Most of today’s censorship circumvention tools use the same fundamental approach: they encrypt the user’s traffic to make it look innocuous, and channel it to a proxy server located outside the censored network. This leads to a fundamental problem: Once the censor discovers the proxy server, the proxy itself becomes just another site to block. If users can find the proxy servers, the censors can too.

In this race to find and use—or find and block—proxy servers, censoring governments enjoy natural, growing advantages over censored users. For example, they can examine all data flowing across their borders in search of disfavored activity. Strategies that rely on friendly servers are failing against increasingly sophisticated state-level censors who can see and control a country’s entire network.

Refraction networking* takes a different approach. Rather than trying to hide individual proxies from censors, refraction brings proxy functionality to the core of the network, through partnership with ISPs and other network operators. This makes censorship much more costly, because it prevents censors from selectively blocking only those servers used to provide Internet freedom. Instead, whole networks outside the censored country provide Internet freedom to users—and any encrypted data exchange between a censored nation’s Internet and a participating friendly network can become a conduit for the free flow of information.

What work is happening now?

Refraction networking was independently invented in 2011 by three engineering teams. Five protocols exist: Telex and TapDance at the University of Michigan, Cirripede at the University of Illinois, and Curveball and Rebound at Raytheon BBN Technologies. These designs share the same basic premise but represent a range of design choices and technical tradeoffs.

Today, researchers from Michigan, Illinois, and the University of Colorado have formed a coalition to make refraction networking a widely deployed and powerful tool for Internet freedom, with support from the U.S. State Department's Bureau of Democracy, Human Rights, and Labor. Since 2019, the coalition has been operating a real-world production deployment that provides refraction networking service to more than a million users globally.

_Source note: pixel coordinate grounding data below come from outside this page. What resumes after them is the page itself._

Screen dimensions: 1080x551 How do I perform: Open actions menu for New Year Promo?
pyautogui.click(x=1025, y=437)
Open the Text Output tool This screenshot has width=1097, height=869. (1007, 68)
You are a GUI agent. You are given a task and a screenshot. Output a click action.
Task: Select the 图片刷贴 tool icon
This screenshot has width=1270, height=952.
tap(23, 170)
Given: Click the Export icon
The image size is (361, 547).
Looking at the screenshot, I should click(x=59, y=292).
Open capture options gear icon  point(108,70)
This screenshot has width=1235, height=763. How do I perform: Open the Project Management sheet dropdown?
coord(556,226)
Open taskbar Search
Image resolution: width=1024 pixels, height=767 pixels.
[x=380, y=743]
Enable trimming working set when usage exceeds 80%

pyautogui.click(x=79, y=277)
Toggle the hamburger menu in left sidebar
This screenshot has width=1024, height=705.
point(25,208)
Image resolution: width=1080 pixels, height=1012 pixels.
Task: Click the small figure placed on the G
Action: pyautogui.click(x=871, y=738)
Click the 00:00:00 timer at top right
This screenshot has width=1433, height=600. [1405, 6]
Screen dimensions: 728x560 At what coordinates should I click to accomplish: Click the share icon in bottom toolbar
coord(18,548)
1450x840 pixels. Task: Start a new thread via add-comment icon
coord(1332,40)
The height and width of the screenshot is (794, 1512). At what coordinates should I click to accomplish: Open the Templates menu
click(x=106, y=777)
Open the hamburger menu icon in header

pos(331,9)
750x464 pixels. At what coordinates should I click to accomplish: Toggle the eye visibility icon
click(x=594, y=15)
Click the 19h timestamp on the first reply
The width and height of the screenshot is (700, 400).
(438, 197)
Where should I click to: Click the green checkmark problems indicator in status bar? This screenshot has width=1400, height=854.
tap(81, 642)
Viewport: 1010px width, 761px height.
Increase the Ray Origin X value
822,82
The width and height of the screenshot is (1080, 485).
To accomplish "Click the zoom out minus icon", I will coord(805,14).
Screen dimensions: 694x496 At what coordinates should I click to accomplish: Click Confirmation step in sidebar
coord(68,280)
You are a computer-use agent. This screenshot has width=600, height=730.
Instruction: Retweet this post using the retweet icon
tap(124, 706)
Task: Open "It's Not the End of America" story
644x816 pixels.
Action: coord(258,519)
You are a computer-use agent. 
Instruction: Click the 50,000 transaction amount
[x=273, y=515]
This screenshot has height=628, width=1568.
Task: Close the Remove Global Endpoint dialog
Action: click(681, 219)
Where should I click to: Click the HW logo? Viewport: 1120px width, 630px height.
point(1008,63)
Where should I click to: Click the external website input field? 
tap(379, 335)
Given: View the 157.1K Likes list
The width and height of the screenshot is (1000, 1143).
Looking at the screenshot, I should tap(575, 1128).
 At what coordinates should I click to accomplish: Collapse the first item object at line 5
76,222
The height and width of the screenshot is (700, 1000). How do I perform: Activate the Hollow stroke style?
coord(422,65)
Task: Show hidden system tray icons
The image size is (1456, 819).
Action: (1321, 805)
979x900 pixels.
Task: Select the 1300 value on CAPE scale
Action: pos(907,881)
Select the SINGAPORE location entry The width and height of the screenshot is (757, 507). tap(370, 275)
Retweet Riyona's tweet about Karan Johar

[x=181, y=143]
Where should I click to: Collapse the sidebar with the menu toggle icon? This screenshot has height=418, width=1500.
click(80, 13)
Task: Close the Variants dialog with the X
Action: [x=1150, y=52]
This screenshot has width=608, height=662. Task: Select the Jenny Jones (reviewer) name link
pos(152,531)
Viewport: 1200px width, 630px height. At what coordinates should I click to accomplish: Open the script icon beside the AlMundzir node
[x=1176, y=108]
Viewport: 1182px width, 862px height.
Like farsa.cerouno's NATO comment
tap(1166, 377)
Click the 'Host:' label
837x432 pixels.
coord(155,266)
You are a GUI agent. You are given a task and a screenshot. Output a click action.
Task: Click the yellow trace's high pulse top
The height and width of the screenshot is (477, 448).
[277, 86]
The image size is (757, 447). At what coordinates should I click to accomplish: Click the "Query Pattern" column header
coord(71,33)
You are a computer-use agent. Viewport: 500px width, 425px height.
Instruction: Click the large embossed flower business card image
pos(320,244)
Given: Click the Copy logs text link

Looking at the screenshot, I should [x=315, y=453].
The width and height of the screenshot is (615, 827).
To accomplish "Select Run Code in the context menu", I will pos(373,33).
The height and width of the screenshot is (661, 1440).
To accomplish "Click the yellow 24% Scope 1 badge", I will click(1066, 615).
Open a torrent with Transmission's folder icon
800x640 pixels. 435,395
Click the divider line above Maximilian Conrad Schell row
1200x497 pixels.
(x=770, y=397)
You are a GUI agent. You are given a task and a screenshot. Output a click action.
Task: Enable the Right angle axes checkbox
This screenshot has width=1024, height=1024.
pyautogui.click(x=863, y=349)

What research has been published?

The papers are:

• Operational Deployment
  • Running Refraction Networking for Real
    Benjamin VanderSloot, Sergey Frolov, Jack Wampler, Sze Chuen Tan, Irv Simpson, Michalis Kallitsis, J. Alex Halderman, Nikita Borisov, and Eric Wustrow
    Proc. 20th Privacy Enhancing Technologies Symposium (PETS ’20), July 2020.
  • An ISP-Scale Deployment of TapDance
    Sergey Frolov, Fred Douglas, Will Scott, Allison McDonald, Benjamin VanderSloot, Rod Hynes, Adam Kruger, Michalis Kallitsis, David G. Robinson, Nikita Borisov, J. Alex Halderman, and Eric Wustrow
    7th USENIX Workshop on Free and Open Communications on the Internet (FOCI ’17), August 2017.
  • TapDance source code on Github.
  • Announcement on Medium.
• Conjure
  • Conjure: Summoning Proxies from Unused Address Space
    Sergey Frolov, Jack Wampler, Sze Chuen Tan, J. Alex Halderman, Nikita Borisov, and Eric Wustrow
    26th ACM Conference on Computer and Communications Security (CCS ’19), November 2019.
• TapDance
  • TapDance: End-to-Middle Anticensorship without Flow Blocking
    Eric Wustrow, Colleen M. Swanson, and J. Alex Halderman
    23rd USENIX Security Symposium, August 2014.
• Telex
  • Telex: Anticensorship in the Network Infrastructure
    Eric Wustrow, Scott Wolchok, Ian Goldberg and J. Alex Halderman
    20th USENIX Security Symposium, August 2011.
  • The Telex web site, with clear visual explanations of the system.
• Rebound
  • Rebound: Decoy Routing on Asymmetric Routes Via Error Messages
    Daniel Ellard, Alden Jackson, Christine Jones, Victoria Manfredi, W. Timothy Strayer, Bishal Thapa, and Megan Van Welie
    40th IEEE Conference on Local Computer Networks (LCN ’15), 2015.
• Curveball
  • Decoy Routing: Toward Unblockable Internet Communication
    Josh Karlin, Daniel Ellard, Alden W. Jackson, Chistine E. Jones, Greg Lauer, David P. Mankins, and W. Timothy Strayer
    1st USENIX Workshop on Free and Open Communications on the Internet (FOCI ’11), August 2011.
  • Curveball web site with more information and source code.
• Cirripede
  • Cirripede: Circumvention Infrastructure using Router Redirection with Plausible Deniability
    Amir Houmansadr, Giang T. K. Nguyen, Matthew Ceasar and Nikita Borisov
    18th ACM Conference on Computer and Communications Security (CCS ’11), October 2011.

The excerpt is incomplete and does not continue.